NVCC COLLEGE-WIDE COURSE CONTENT SUMMARY
HIS 188 - FIELD SURVEY TECHNIQUES FOR ARCHAEOLOGY (3 CR.)

COURSE DESCRIPTION
Provides an introduction to basic field techniques used in surveying archaeological and architectural sites.  Emphasizes hands-on experience in both classroom and field work.  Includes methods to identify and record archaeological sites and standing structures, to nominate sites to the National Register of Historic Places, to address relevant preservation laws, to preserve, mark, and catalogue artiffacts in the laboratory.   Lecture 3 hours per week.

GENERAL COURSE PURPOSE

This course will provide an introduction to basic field techniques used in surveying archaeological and architectural sites.

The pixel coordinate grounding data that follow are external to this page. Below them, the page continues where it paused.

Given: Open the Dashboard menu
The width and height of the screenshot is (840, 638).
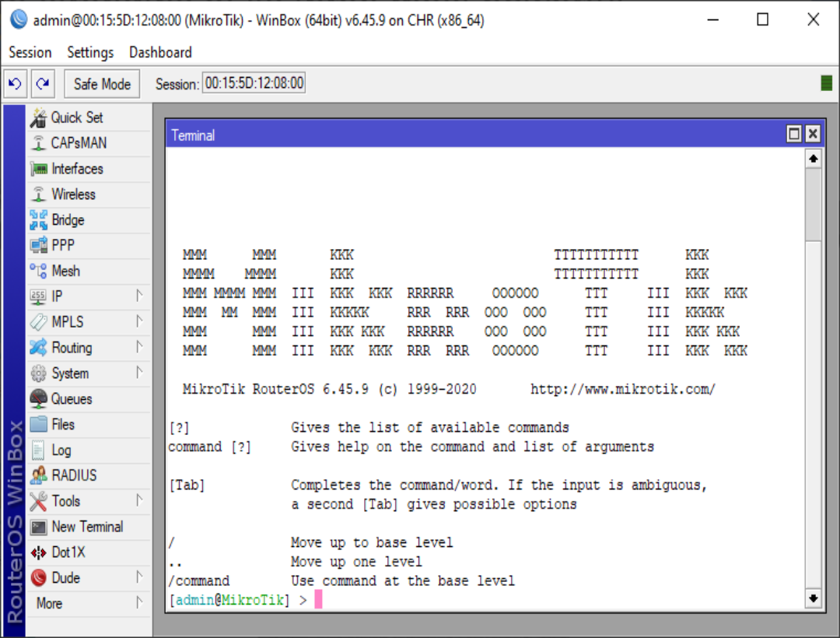Looking at the screenshot, I should (160, 52).
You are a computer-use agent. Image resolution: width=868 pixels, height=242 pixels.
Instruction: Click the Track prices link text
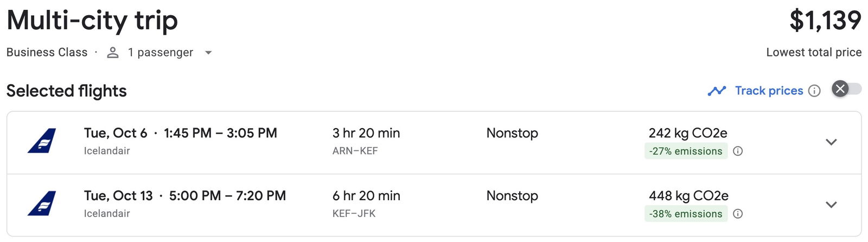coord(769,91)
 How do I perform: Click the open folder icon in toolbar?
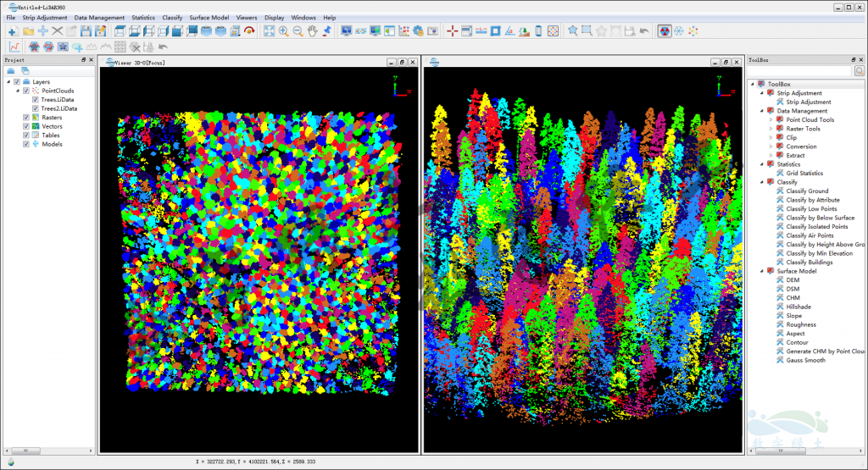pyautogui.click(x=28, y=31)
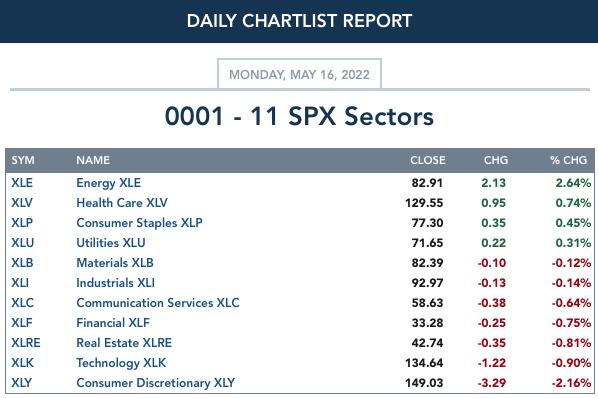Click the % CHG column header

click(x=568, y=160)
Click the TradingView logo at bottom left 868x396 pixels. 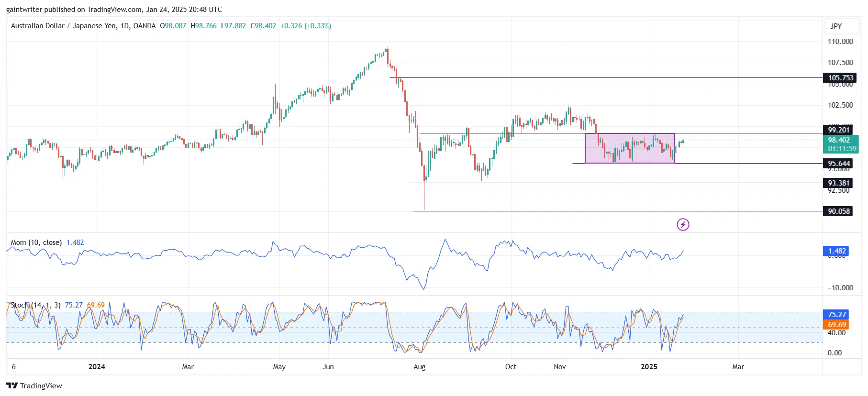34,385
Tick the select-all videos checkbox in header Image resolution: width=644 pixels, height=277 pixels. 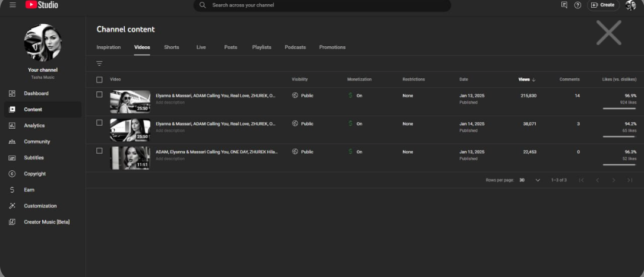click(99, 79)
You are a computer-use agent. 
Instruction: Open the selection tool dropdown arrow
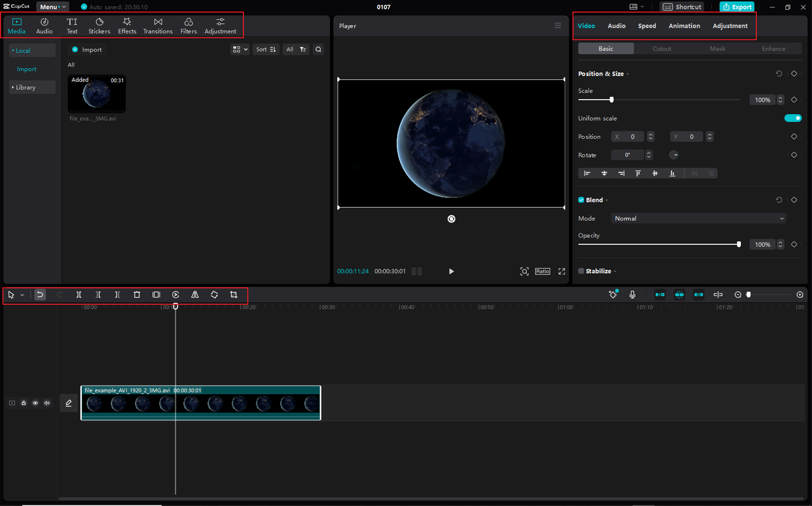pyautogui.click(x=22, y=295)

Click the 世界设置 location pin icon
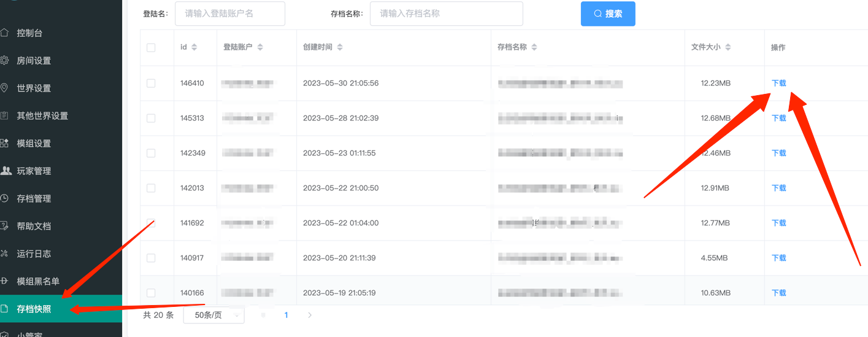[4, 88]
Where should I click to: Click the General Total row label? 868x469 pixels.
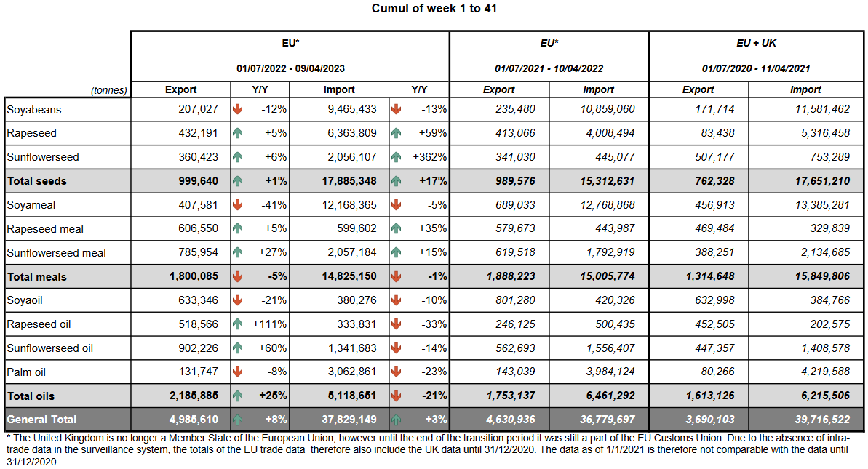(41, 420)
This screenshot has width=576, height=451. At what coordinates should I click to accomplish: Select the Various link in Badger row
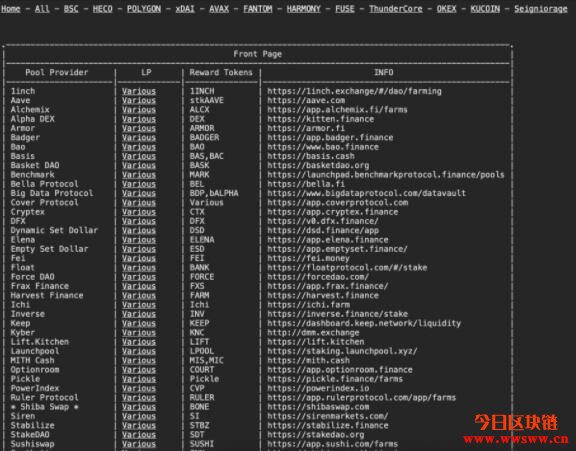click(x=139, y=137)
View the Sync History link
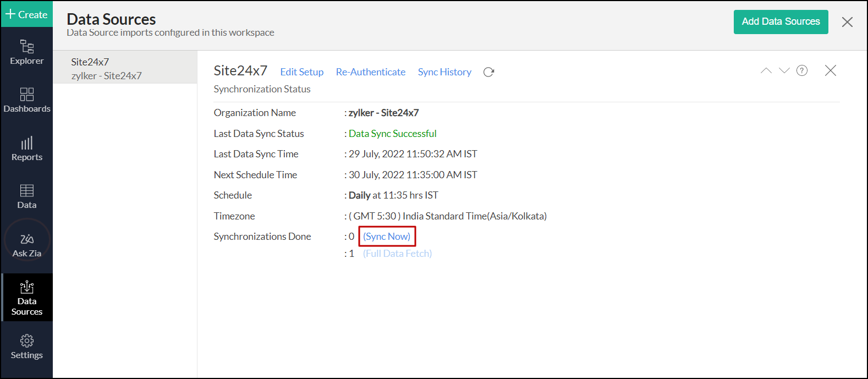 (x=444, y=72)
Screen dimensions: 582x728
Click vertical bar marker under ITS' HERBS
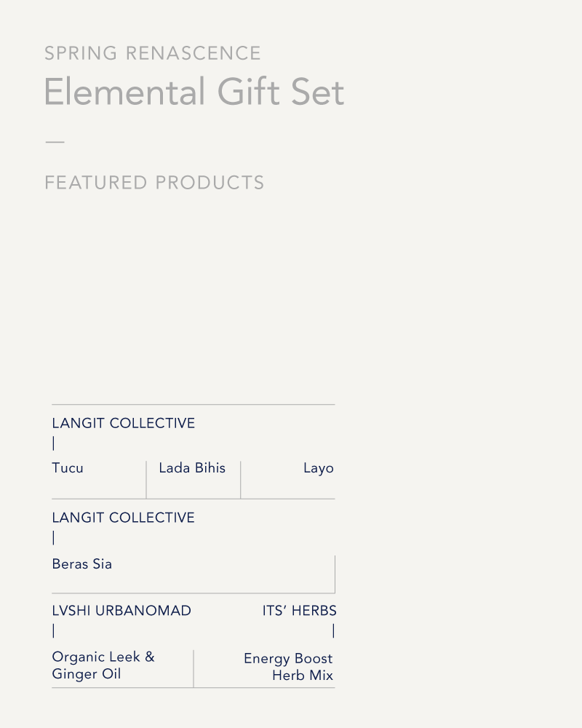point(333,630)
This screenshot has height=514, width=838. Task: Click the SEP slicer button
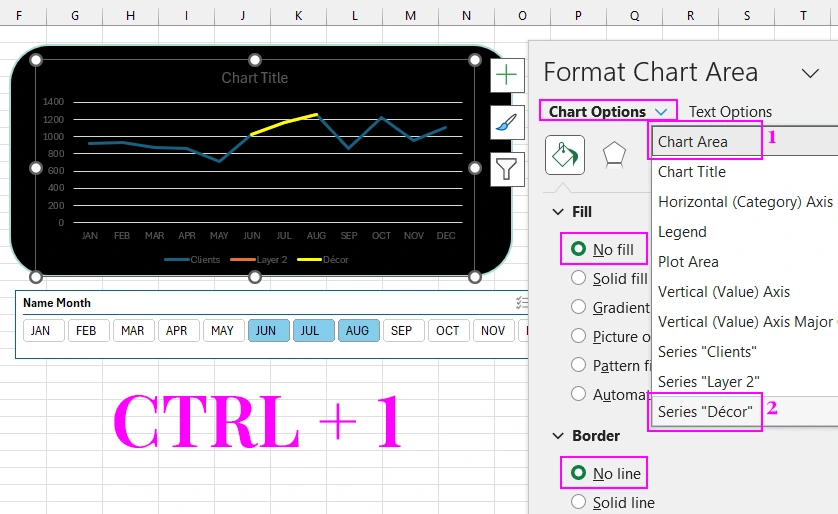(401, 331)
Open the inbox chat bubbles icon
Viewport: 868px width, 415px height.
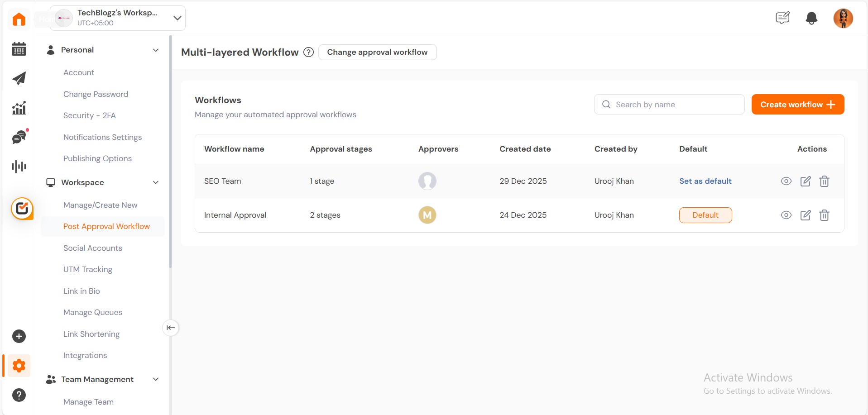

Hands-on experience will be emphasized in both classroom and field work. Also students will be introduced to the procedures in processing, identifying, analyzing, and conserving artifacts.

ENTRY LEVEL COMPETENCIES

General college entrance competencies.

COURSE OBJECTIVES

Upon completion, the student should be able to:

    A. understand the development of cultural resource management in the United States,

    B. know the historic preservation laws and how they are applied in the planning process,

    C. participate in conducting Phase I, II, III archaeological surveys,

    D. complete archaeological survey forms and use basic field equipment,

    E. recognize architectural styles and architectural details,

    F. conduct archival research, and

    G. complete local and national architectural survey forms, including national Register of Historic Places Preliminary Registration Forms.

MAJOR TOPICS TO BE INCLUDED
    A. The Importance of Surveying in Historic Preservation
        1. The role of archaeology and architecture in historic preservation:  A local perspective.
        2. The need to survey: Is the process development driven or a useful planning tool?
        3. Applying Historic Preservation Laws locally, statewide and nationally
    B. Field Methods in Archaeology
       
        1. Where in the World are we? An Introduction to Maps.
        2. Using Topographic Maps in Archaeological Survey.
        3. Preparing the base map: The importance of the transit and grid.
        4. A close encounter with the transit.
    C. Field Methods in Architectural Survey
         
        1. Placing Architectural styles in historic context
        2. The history of Northern Virginia through its buildings.
        3. The finer details of architecture
        4. The national register of historic places:  How to evaluate a property or site.
        5. The national register of historic place:  Completing the preliminary form.